→ **MATERIAL SUPPLIED**:
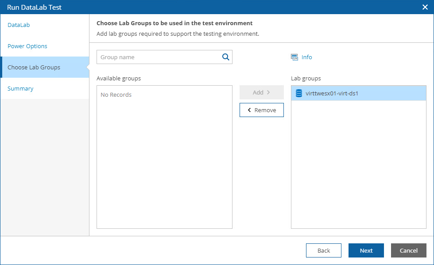Open the DataLab wizard step
Image resolution: width=434 pixels, height=265 pixels.
click(x=19, y=25)
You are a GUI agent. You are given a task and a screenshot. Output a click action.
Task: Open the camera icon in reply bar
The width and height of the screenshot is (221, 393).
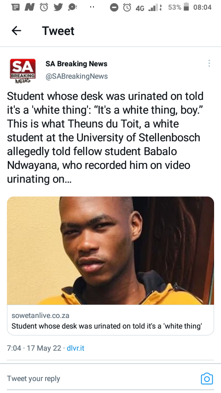(207, 378)
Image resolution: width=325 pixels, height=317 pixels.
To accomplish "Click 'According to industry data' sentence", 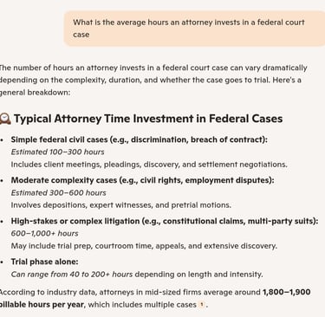I will pos(155,298).
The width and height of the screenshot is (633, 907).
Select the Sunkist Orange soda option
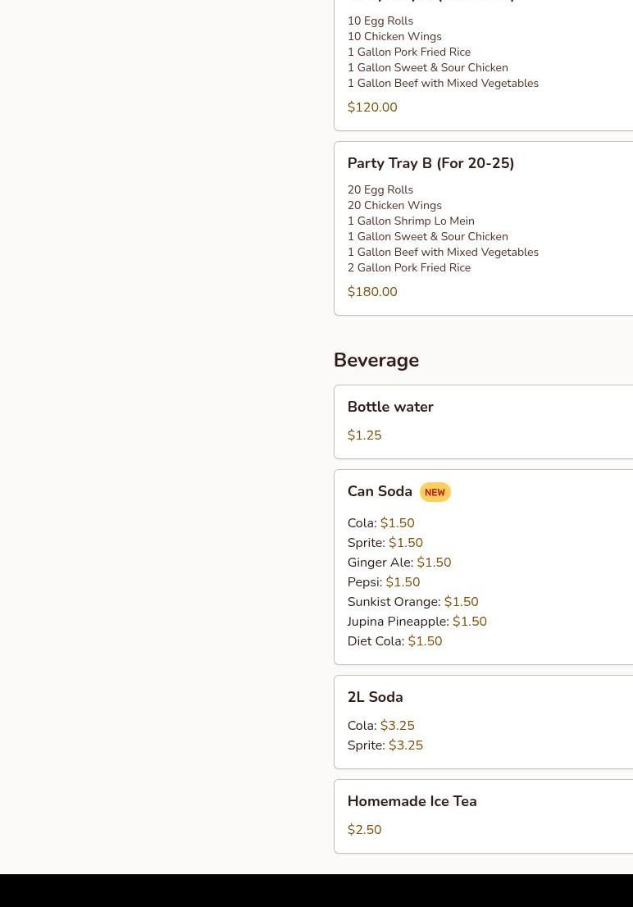click(412, 602)
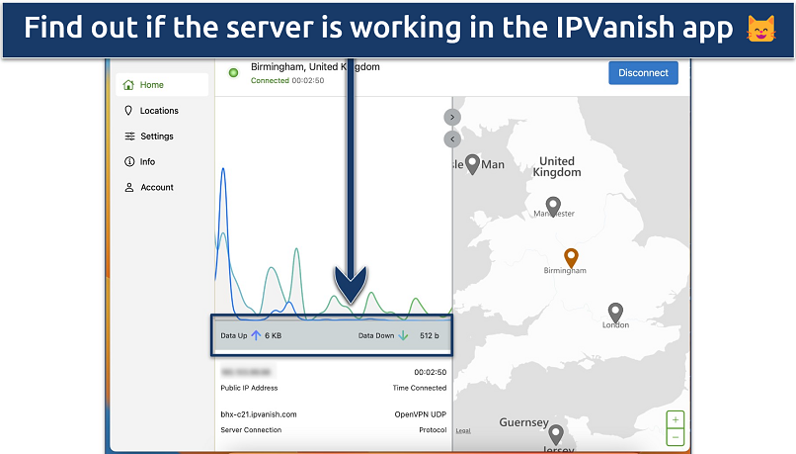Select the London map pin

click(x=615, y=314)
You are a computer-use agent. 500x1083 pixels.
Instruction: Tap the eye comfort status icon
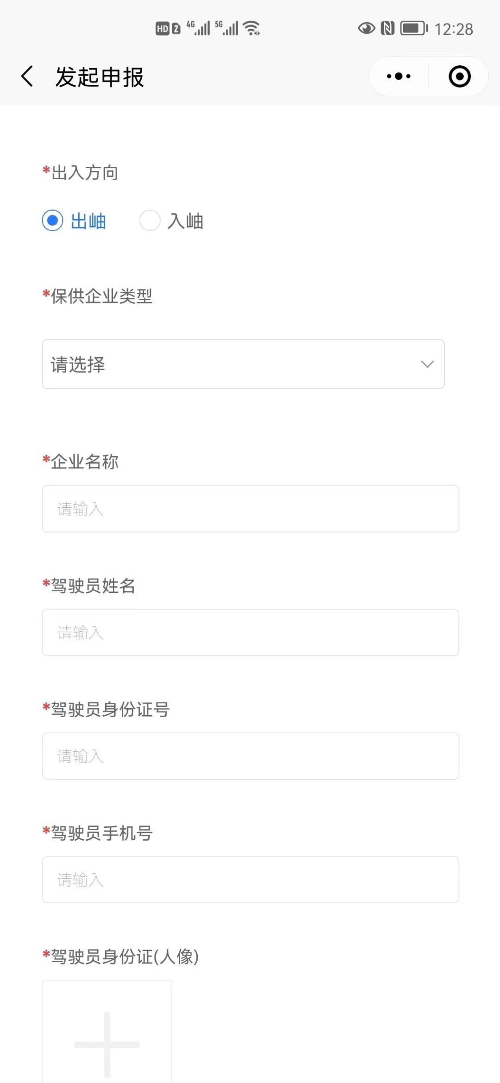(366, 28)
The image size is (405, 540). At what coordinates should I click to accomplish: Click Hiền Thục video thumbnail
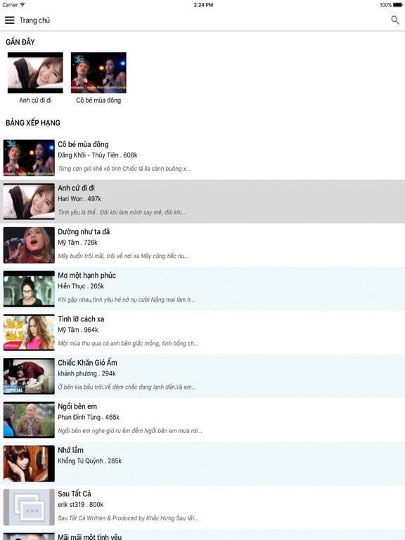pos(29,289)
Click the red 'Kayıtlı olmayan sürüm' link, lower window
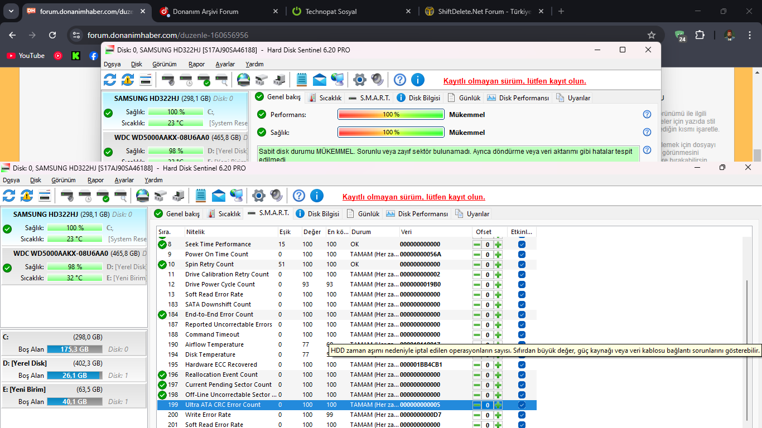Viewport: 762px width, 428px height. 413,197
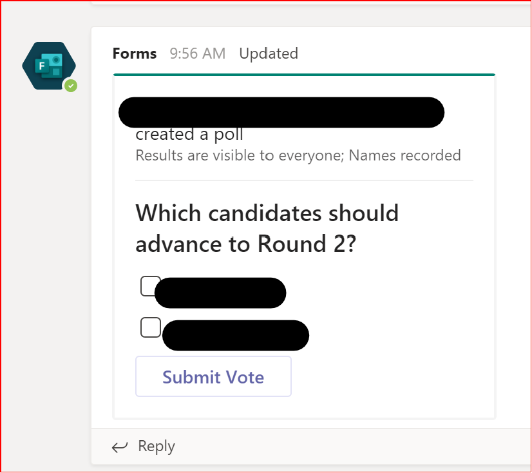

→ **WHAT IS EXPECTED**: Your task is to restate word for word the lines from the line holding "Instruction: Tap the eye comfort status icon" through the final line of the listing, both included, but none of the pictures.

→ **OUTPUT**:
Instruction: Tap the eye comfort status icon
(366, 28)
The image size is (405, 540). At what coordinates should I click to accomplish: Click Hiền Thục video thumbnail
pos(29,289)
Click the red 'Kayıtlı olmayan sürüm' link, lower window
Viewport: 762px width, 428px height. 413,197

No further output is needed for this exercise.